Exercise requirements: Report all lines of the records that contain "agent".

[Collected data]
====================

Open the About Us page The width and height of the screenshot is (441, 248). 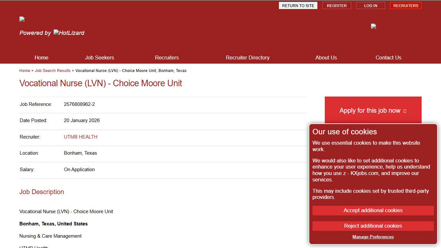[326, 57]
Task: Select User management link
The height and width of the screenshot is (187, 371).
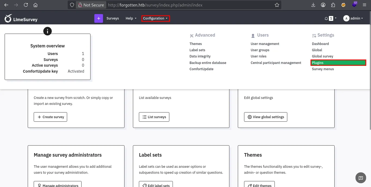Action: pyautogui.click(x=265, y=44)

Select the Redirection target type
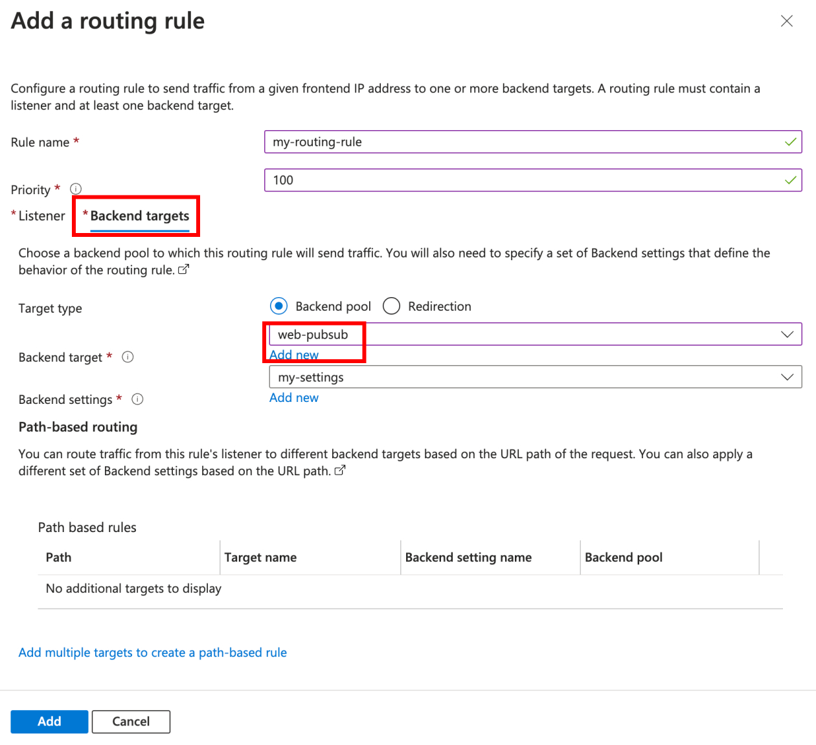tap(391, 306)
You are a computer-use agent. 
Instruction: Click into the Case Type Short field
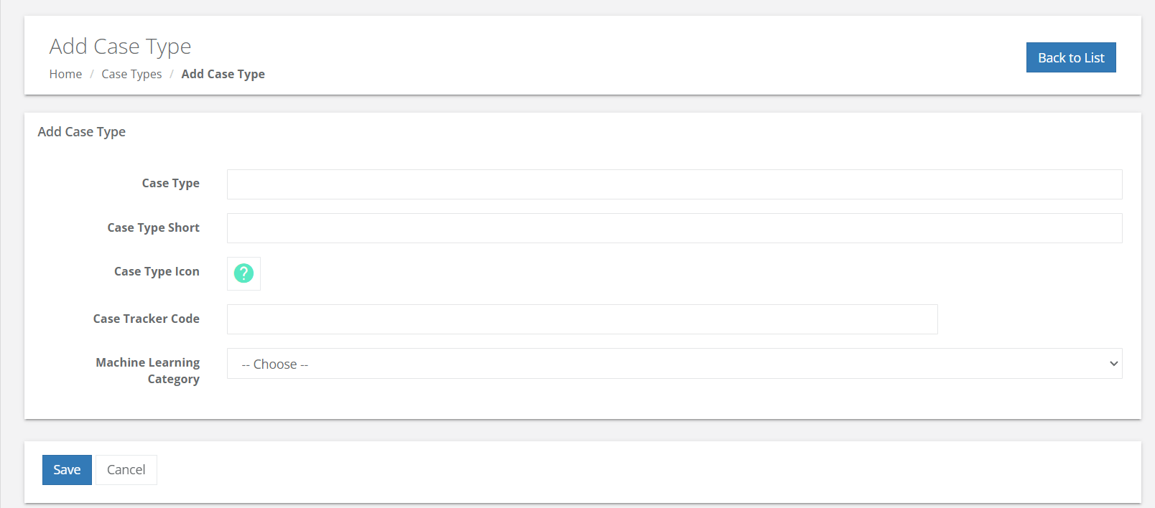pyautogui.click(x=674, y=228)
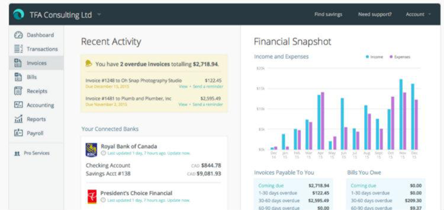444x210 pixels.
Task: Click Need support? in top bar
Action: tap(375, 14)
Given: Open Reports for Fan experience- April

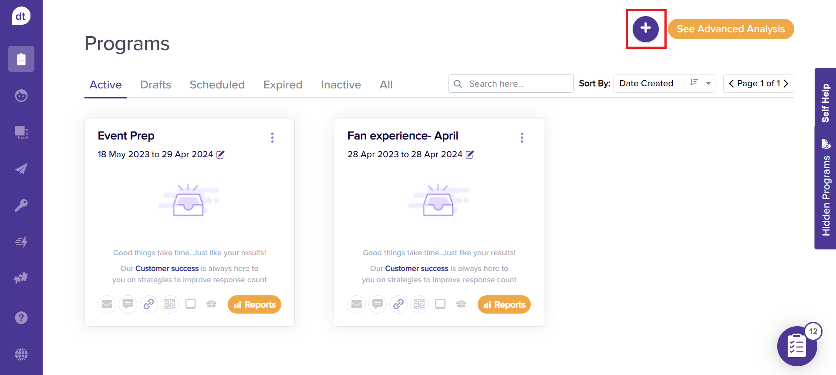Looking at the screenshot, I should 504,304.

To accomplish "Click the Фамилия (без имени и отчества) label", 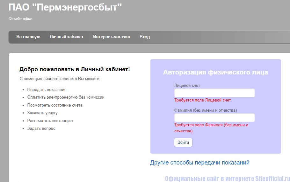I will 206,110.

====================

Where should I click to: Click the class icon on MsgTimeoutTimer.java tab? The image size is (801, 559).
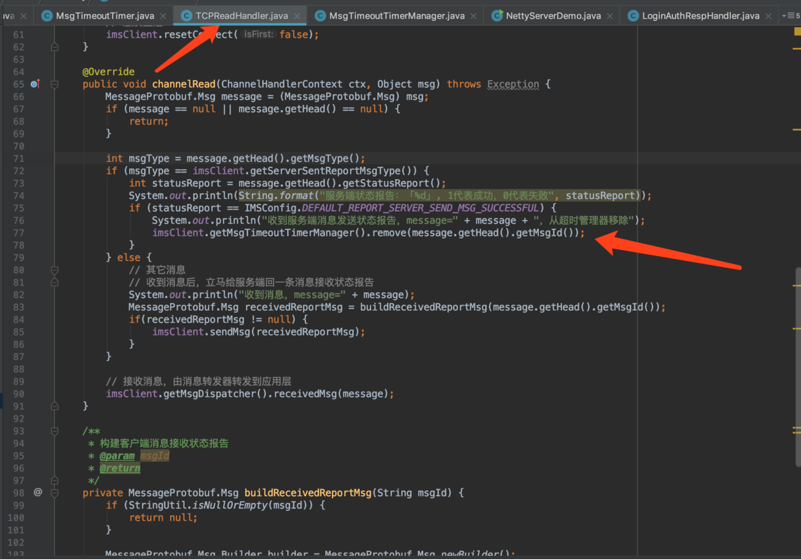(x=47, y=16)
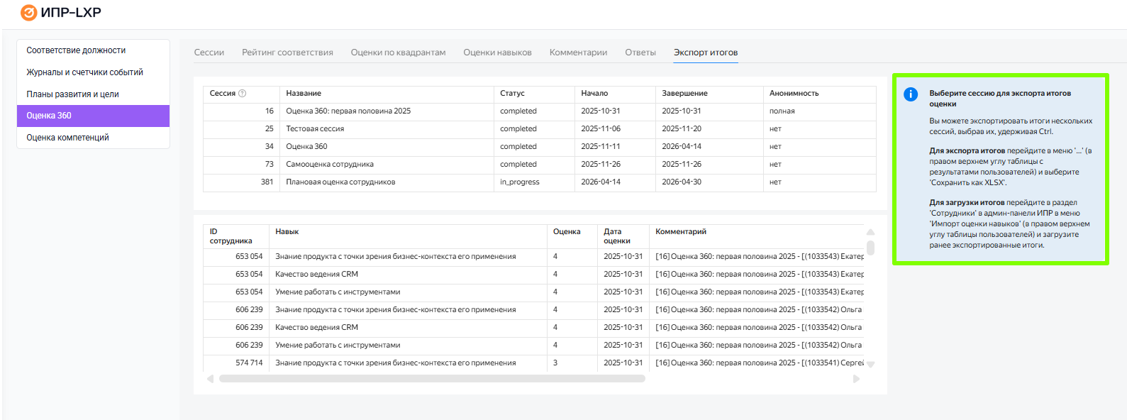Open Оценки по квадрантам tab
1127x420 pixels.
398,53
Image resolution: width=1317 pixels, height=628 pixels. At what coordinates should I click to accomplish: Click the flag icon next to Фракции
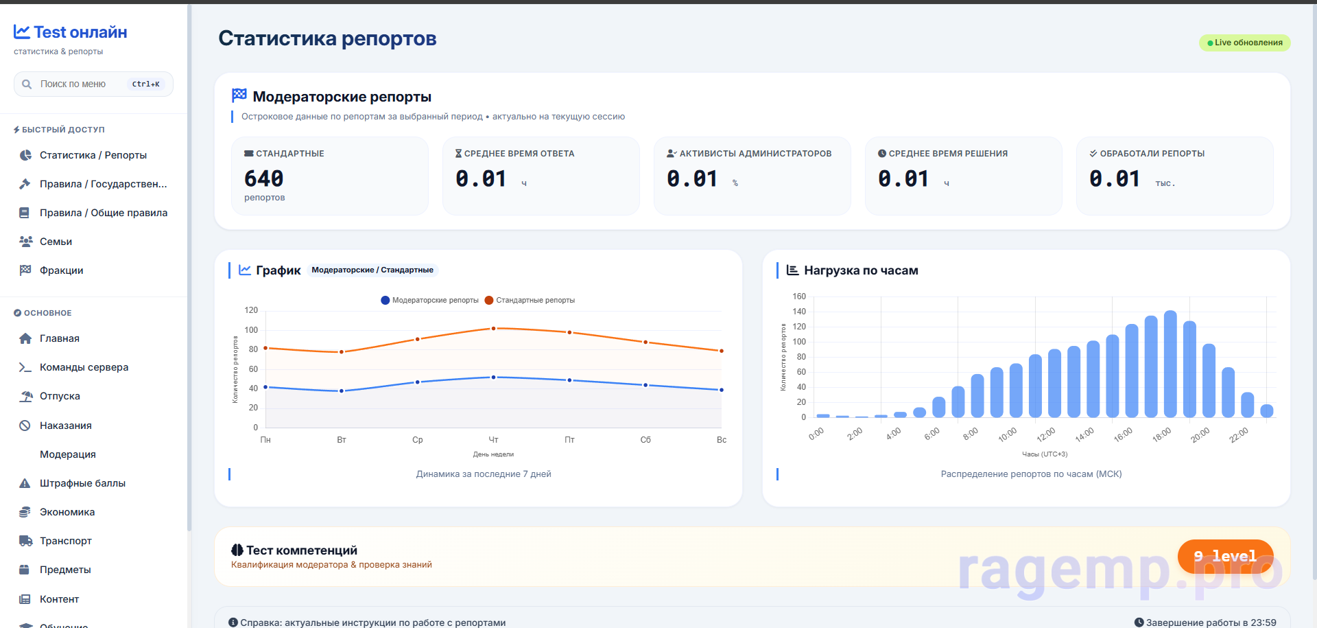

====================

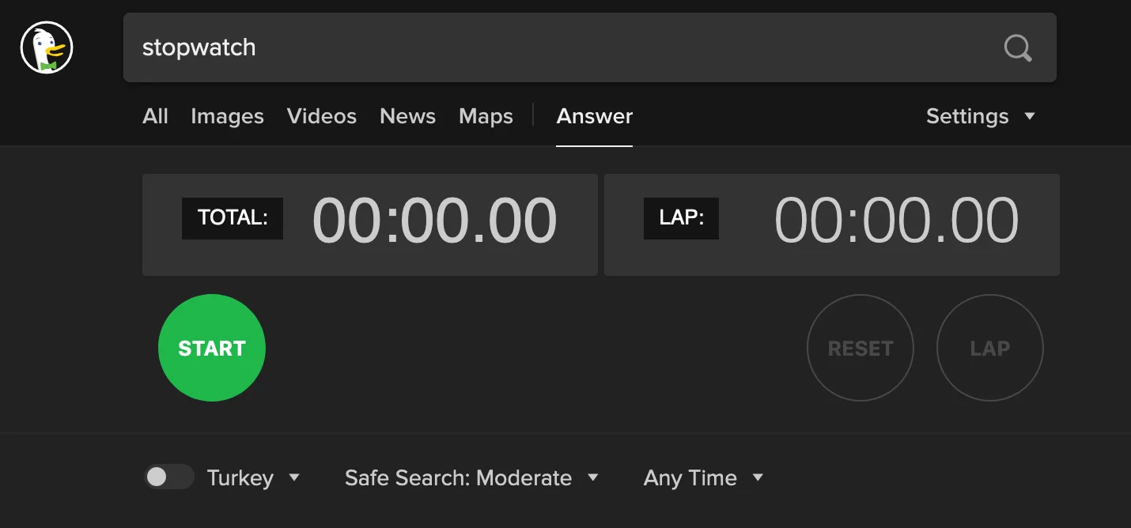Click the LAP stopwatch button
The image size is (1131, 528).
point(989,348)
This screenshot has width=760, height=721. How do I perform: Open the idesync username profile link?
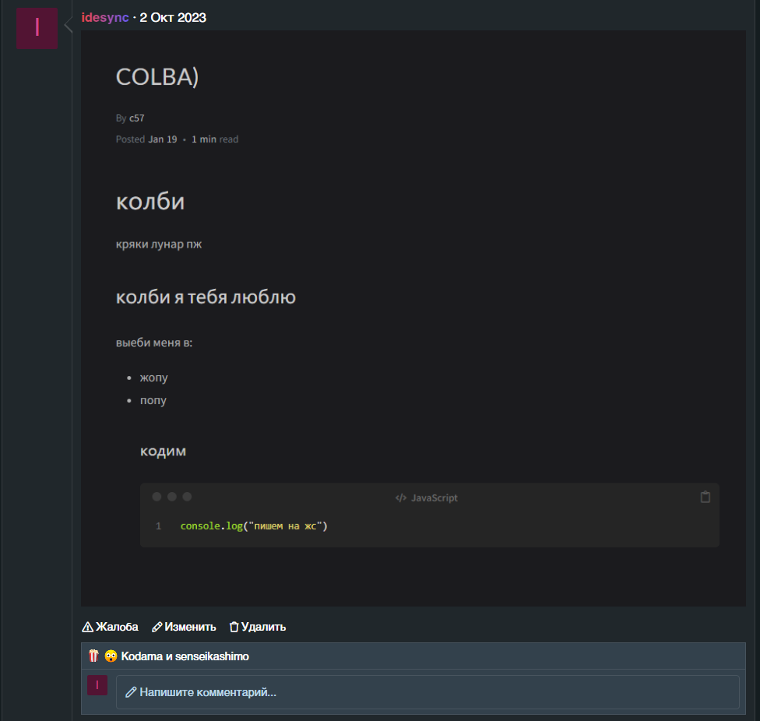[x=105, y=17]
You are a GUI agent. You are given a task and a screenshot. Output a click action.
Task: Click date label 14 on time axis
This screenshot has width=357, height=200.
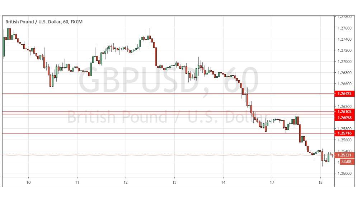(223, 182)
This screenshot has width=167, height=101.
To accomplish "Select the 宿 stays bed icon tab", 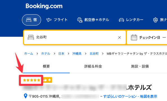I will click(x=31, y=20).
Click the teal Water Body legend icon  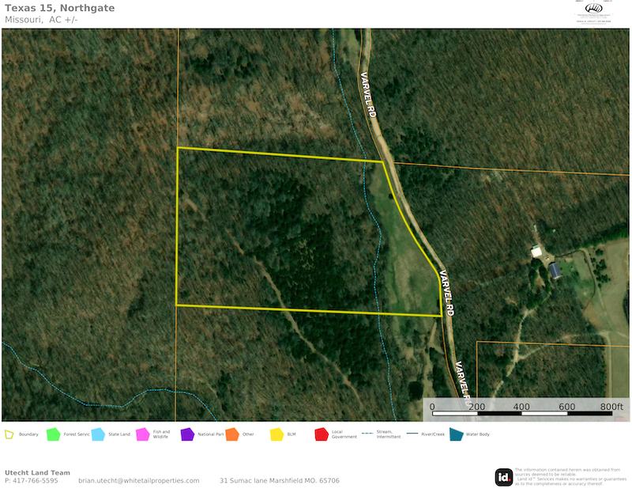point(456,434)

====================

Exercise response:
You are a computer-use agent. 
You are a GUI agent. You are given a task and a screenshot. Output a click action.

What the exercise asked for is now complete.